Fox Cade B, Kim Jean, Schlesinger Erica B, Chirra Hariharasudhan D, Desai Tejal A
Department of Bioengineering and Therapeutic Sciences, University of California , San Francisco, California 94158, United States.
Nano Lett. 2015 Mar 11;15(3):1540-6. doi: 10.1021/nl503872p. Epub 2015 Feb 5.

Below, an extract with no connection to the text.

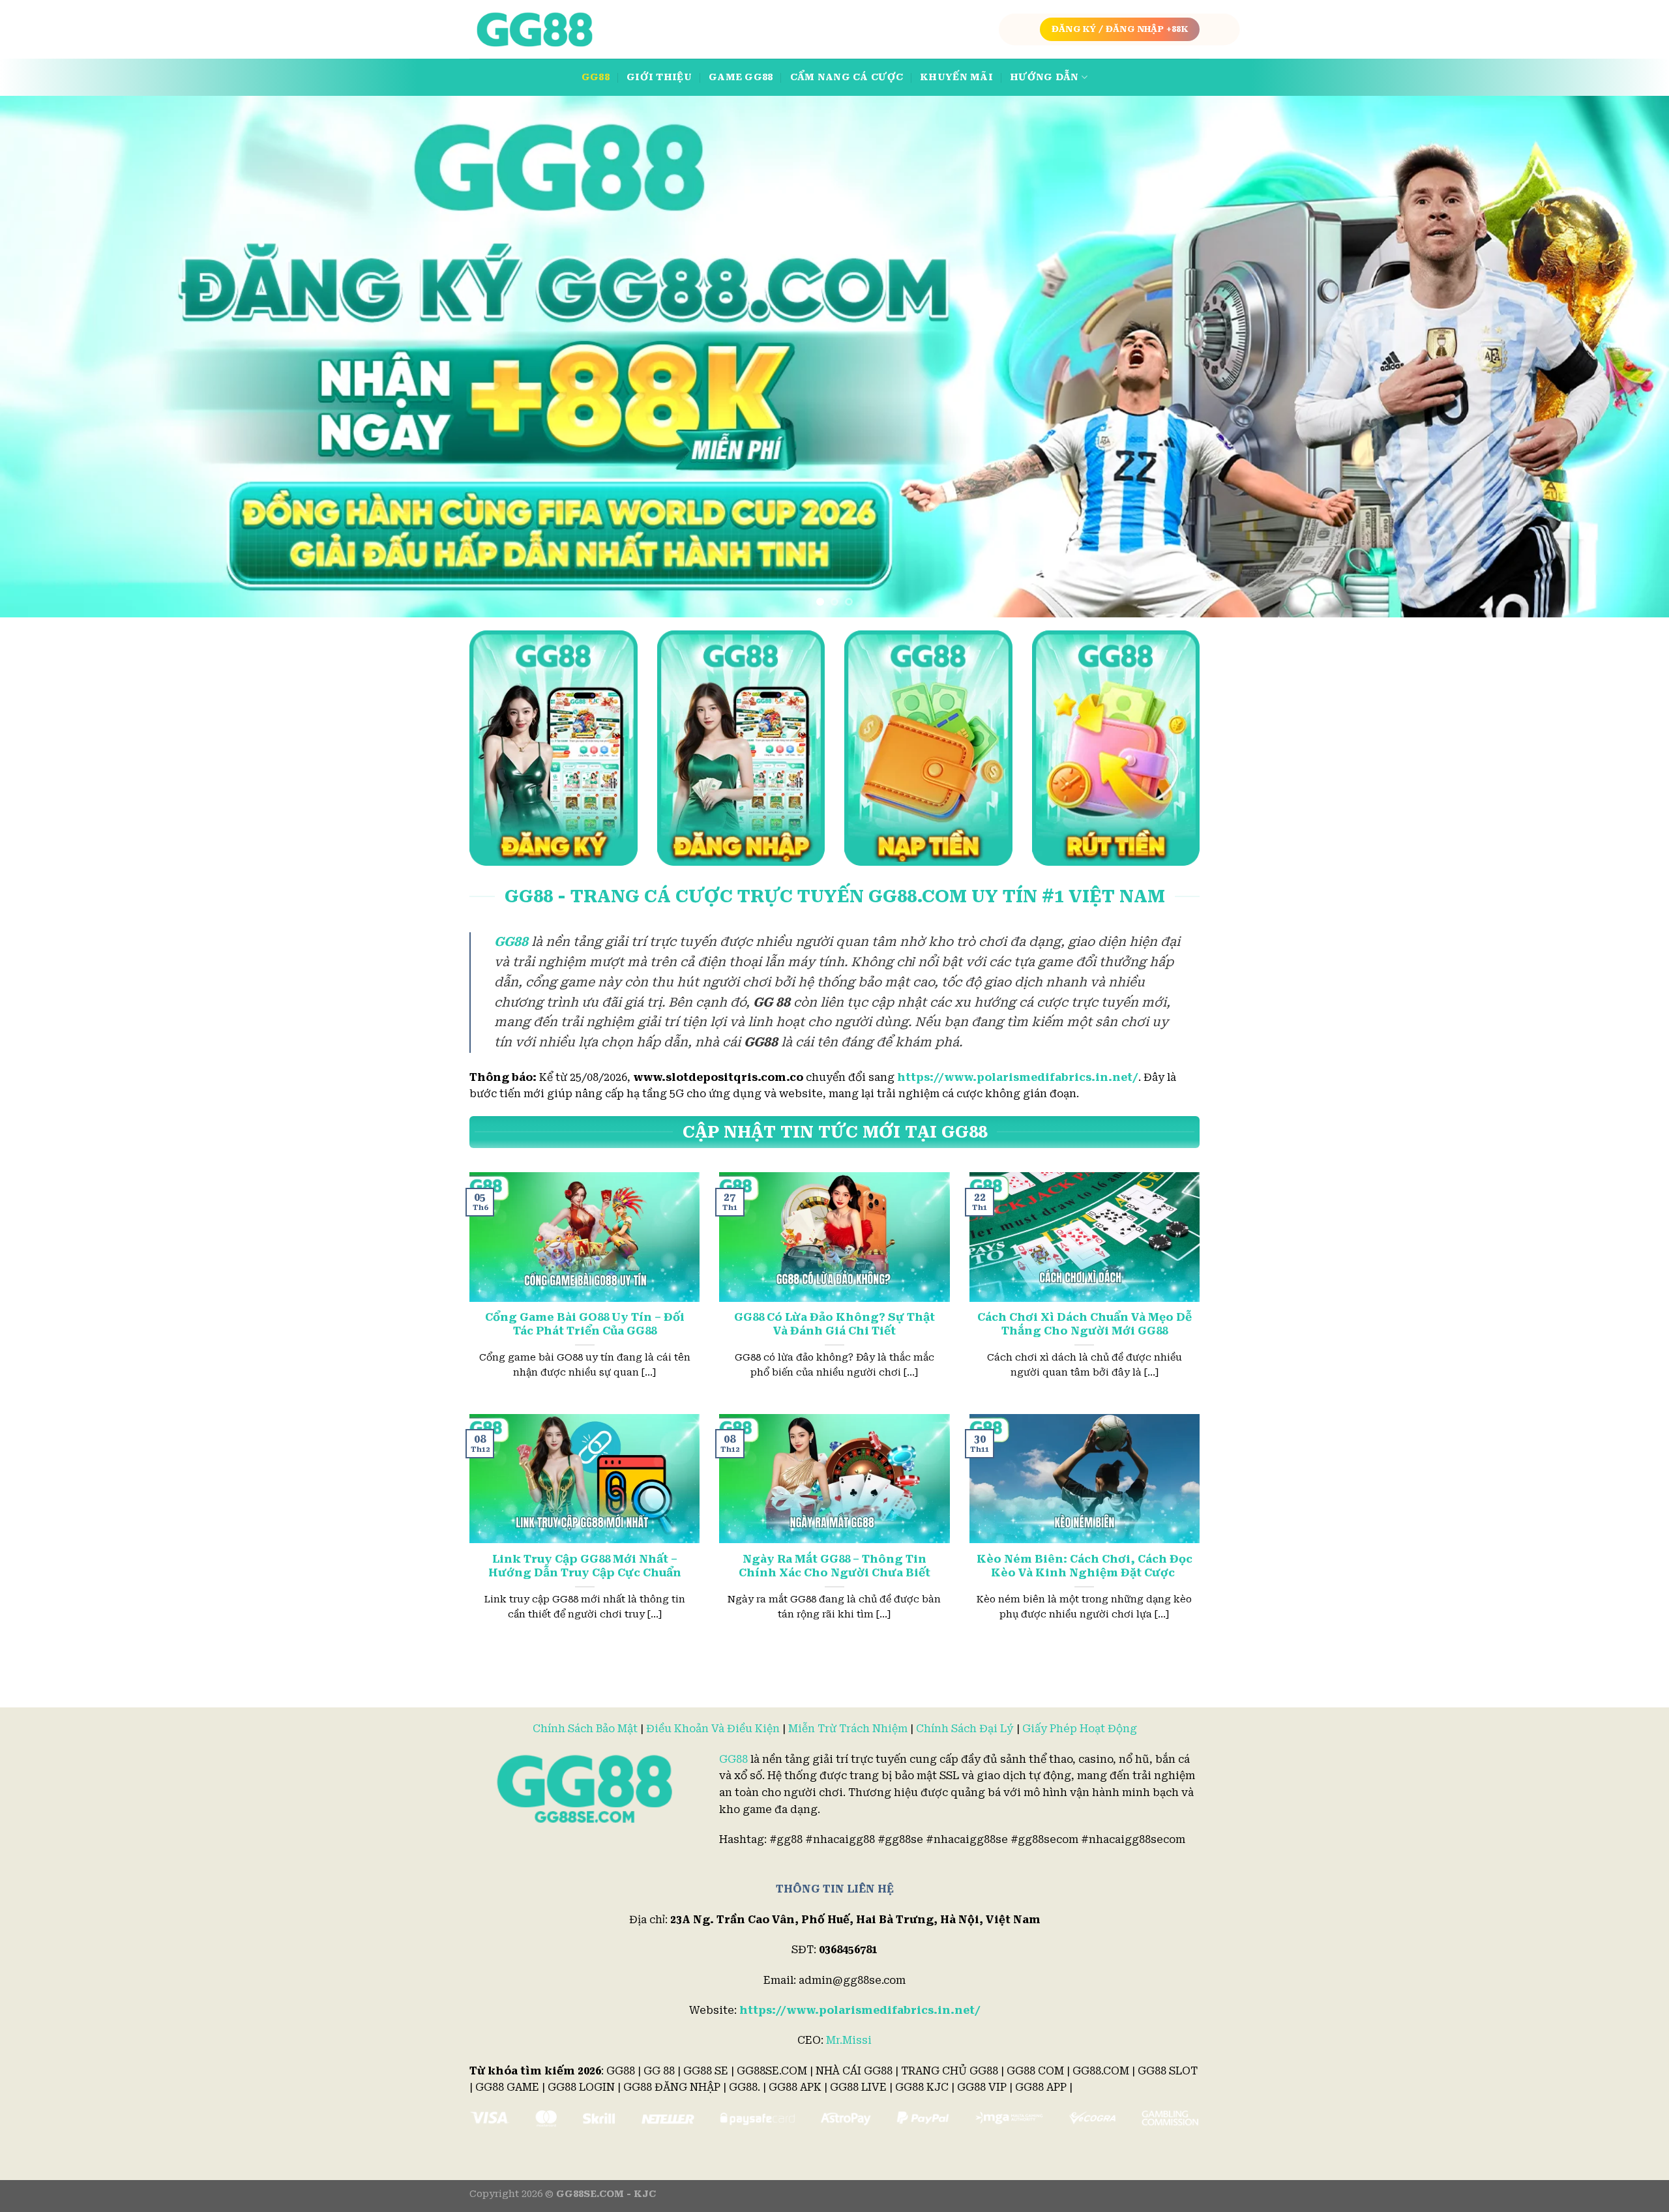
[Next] (1619, 356)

Herein, we present a novel approach for the fabrication of micropatterned polymeric nanowire arrays that addresses the current need for scalable and customizable polymer nanofabrication. We describe two variations of this approach for the patterning of nanowire arrays on either flat polymeric films or discrete polymeric microstructures and go on to investigate biological applications for the resulting polymeric features. We demonstrate that the micropatterned arrays of densely packed nanowires facilitate rapid, low-waste drug and reagent localization with micron-scale resolution as a result of their high wettability. We also show that micropatterned nanowire arrays provide hierarchical cellular control by simultaneously directing cell shape on the micron scale and influencing focal adhesion formation on the nanoscale. This nanofabrication approach has potential applications in scaffold-based cellular control, biological assay miniaturization, and biomedical microdevice technology.
在此,我们提出了一种制造微图案化聚合物纳米线阵列的新方法,该方法满足了当前对可扩展且可定制的聚合物纳米制造的需求。我们描述了这种方法的两种变体,用于在平坦的聚合物薄膜或离散的聚合物微结构上对纳米线阵列进行图案化,并继续研究所得聚合物特征的生物学应用。我们证明,由于其高润湿性,密集排列的纳米线微图案化阵列有助于以微米级分辨率实现快速、低浪费的药物和试剂定位。我们还表明,微图案化纳米线阵列通过同时在微米尺度上引导细胞形状和在纳米尺度上影响粘着斑形成,提供了分级细胞控制。这种纳米制造方法在基于支架的细胞控制、生物测定小型化和生物医学微器件技术方面具有潜在应用。